Feature NSSM New-Service (Wrapper) .NET Worker Service
Ease of Setup Very Easy Easy Complex
Dependencies Third-party executable (NSSM) None (built into PowerShell) .NET SDK for development
Error Handling/Restart Excellent, built-in and configurable Relies on Windows SCM Recovery settings Application-level control (try/catch), plus SCM Recovery
Logging Good (can redirect stdout/stderr to files) Poor (requires script to handle all logging) Excellent (structured logging, sinks for Seq, AppInsights, etc.)
Configuration Basic (environment variables) Handled by the script Advanced (appsettings.json, Key Vault, etc.)
DevOps Integration Moderate (can be scripted) Good (fully scriptable) Excellent (part of a standard build/release pipeline)

Conclusion: Choosing the Right Tool for the Job

The “best” solution depends entirely on your context, requirements, and environment.

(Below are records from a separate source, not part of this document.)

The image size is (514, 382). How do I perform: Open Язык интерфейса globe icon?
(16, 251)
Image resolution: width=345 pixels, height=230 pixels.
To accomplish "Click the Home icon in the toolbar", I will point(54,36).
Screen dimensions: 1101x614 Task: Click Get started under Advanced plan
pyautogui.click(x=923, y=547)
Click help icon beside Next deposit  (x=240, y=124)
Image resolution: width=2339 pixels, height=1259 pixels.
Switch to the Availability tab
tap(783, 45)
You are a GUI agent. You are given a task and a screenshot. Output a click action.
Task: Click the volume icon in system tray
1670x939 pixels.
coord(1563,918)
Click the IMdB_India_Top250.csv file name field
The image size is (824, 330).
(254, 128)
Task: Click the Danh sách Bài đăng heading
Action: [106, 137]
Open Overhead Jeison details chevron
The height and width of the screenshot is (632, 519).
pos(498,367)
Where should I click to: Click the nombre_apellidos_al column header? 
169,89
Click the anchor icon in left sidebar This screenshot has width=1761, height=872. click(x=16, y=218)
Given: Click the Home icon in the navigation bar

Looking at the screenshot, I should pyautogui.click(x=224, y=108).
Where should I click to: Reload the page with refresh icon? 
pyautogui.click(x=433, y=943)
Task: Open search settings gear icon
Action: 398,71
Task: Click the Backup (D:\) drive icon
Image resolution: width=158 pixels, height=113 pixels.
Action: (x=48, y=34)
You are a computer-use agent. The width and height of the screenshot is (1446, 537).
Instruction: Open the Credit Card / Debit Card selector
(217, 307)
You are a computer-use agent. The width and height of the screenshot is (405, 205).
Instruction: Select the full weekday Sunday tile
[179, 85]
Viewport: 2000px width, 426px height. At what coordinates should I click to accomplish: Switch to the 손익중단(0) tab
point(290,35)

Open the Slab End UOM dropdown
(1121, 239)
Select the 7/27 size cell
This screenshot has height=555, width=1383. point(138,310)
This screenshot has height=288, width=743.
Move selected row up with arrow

  • Use NSSM when you need a quick, reliable, and “fire-and-forget” way to run a simple script as a service. It’s a fantastic tool for legacy systems or when development overhead needs to be zero.
  • Use New-Service when you are in a pure PowerShell environment, cannot use third-party tools, and need a fully automated, script-based deployment. It’s the native, dependency-free choice.
  • Use a .NET Worker Service for critical, enterprise-level tasks. When your PowerShell script is a core part of an application and requires robust logging, configuration, monitoring, and integration into a modern CI/CD pipeline, this is the definitive, forward-looking solution. It represents a paradigm shift from “running a script” to “hosting a managed automation process.”

As we move towards environments managed by code and robust delivery pipelines, elevating important PowerShell logic into a managed .NET host is the most sustainable and professional path forward.